What do you love about your work?
I passionately believe in the physics idea of our company, and that’s a very powerful motivator to work every day. An exhausting workday feels like a good day as I accomplish more toward our goal. Typically, when I get to work, we first discuss the status of our experiment and plan the experimental work we’ll do that day. It often includes working with our vacuum systems in cleanroom attire to install and adjust optical components on a 15-meter-long experimental setup. We often work with advanced control systems, set up electronics and data acquisition systems to “lock” the laser frequency to the resonant frequency of a 15-meter-long optical cavity. It’s a hard thing to achieve, and there are always many places where we keep improving the setup to reach the goal of higher output laser power. The lasers we work with are infrared, so they’re not visible, but they’re intense enough to burn skin or permanently blind someone, so we work with safety goggles and ample safety precautions. Even though that sounds like an extra burden, it’s kind of cool to be working in a laboratory like that—at the edge of science and on the verge of making world records and inventing new devices and methods.
How does your work benefit society?
While my work doesn’t directly provide a service to anyone in society, the role of scientific research is to push the boundaries of the unknown and bring new knowledge and technologies to the world. Specifically, if we’re successful, we would be inventing a method of generating energy that is essentially limitless and could solve the problem of supplying reliable power to the grid, which currently is only done through fossil fuel power plants or expensive and dangerous fission power plants. If scaled up, humanity might cross a threshold where we’d be living in a society where energy scarcity is a thing of the past, where every piece of discarded trash is either recycled and reformed into a non-polluting thing, and where fresh water is available to everyone easily.

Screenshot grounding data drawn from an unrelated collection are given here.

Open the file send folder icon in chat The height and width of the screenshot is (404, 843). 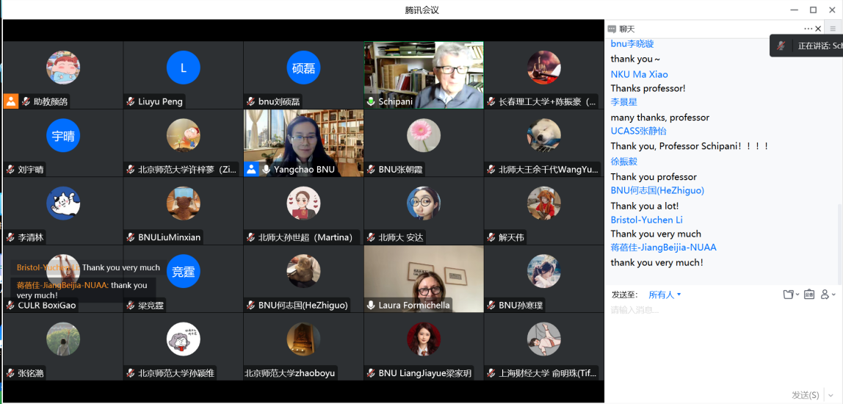(x=789, y=295)
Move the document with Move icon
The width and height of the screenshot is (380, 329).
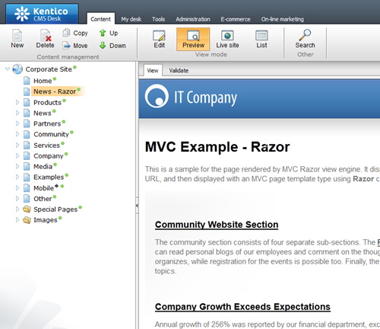(x=75, y=46)
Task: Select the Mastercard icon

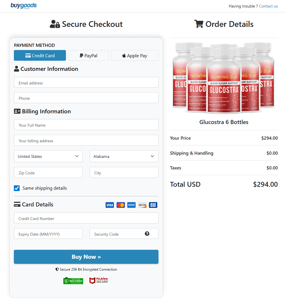Action: (121, 205)
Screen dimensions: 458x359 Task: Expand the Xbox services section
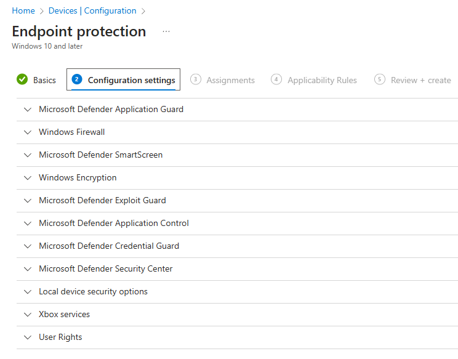click(27, 315)
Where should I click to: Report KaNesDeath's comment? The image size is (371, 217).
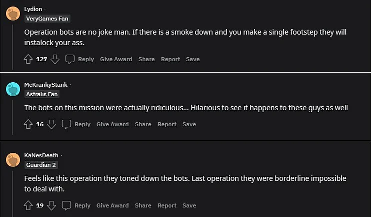(x=167, y=205)
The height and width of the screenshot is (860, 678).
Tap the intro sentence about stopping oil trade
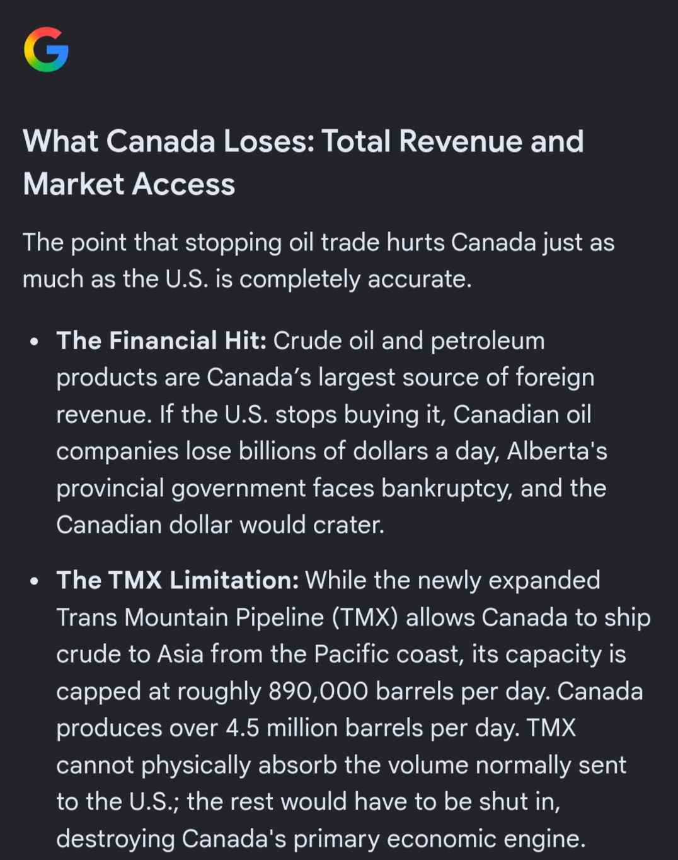318,260
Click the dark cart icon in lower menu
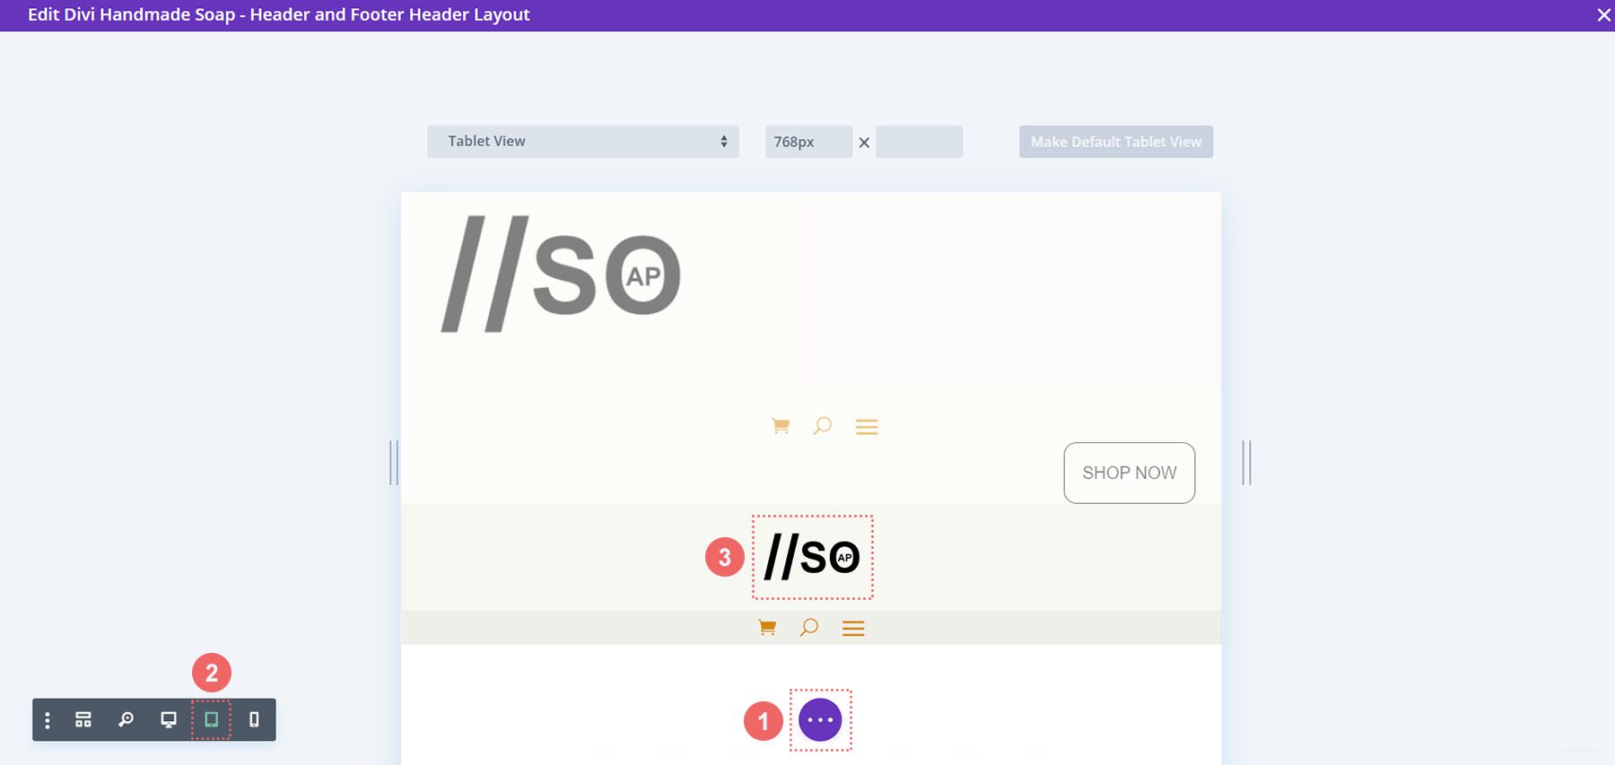Image resolution: width=1615 pixels, height=765 pixels. (767, 628)
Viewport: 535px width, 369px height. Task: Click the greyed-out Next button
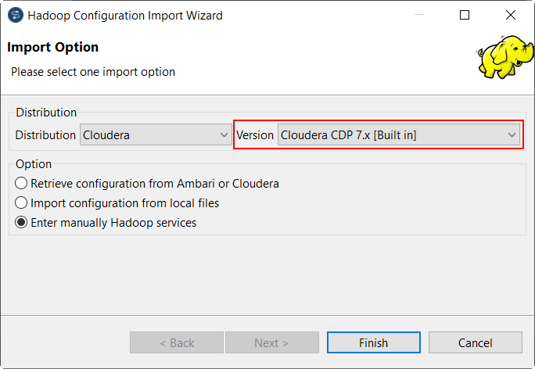click(x=271, y=342)
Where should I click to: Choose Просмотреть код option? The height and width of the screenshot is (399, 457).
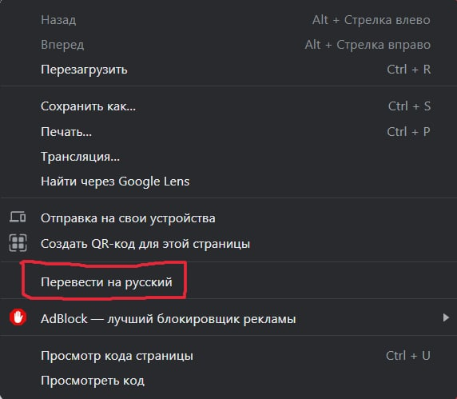point(229,381)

Even if we’re unsuccessful in our methodology, science always moves forward by many groups of scientists trying multiple methods to solve a problem. Every negative result is a path explored for future researchers, with scientific data and knowledge available. So it’s a drop in the ocean of continued scientific push toward finding more and achieving more.
Your advice to students?
My advice to students is to be a student first and foremost. That sounds odd, but the best way to become an expert at anything is to relentlessly learn all the time. Stay curious, don’t be afraid to fail, and when you find what you love, pursue it with everything you have.
Note that I’m saying, “when you find what you love,” because I know how it feels to be unsure about what to do. It might feel odd coming from someone like me who decided early on to become a physicist, but I didn’t really know what that meant — I was open to exploring and discovering along the way. In the same way, you should be open to exploring different paths in life. Try different things before settling on what resonates with you. Modern life is long and full of opportunities; you just need to be willing to step outside your comfort zone and try something new. The journey won’t be easy, but if you’re doing what you truly love, every challenge becomes just another puzzle to solve.
Career choice is a much more nuanced topic than simply finding a job. Every career can be fulfilling and give back to society. At the same time, you’ll spend about a third of your adult life at work, so it makes sense to choose a career where you enjoy that time and feel fulfilled by the life that comes with it.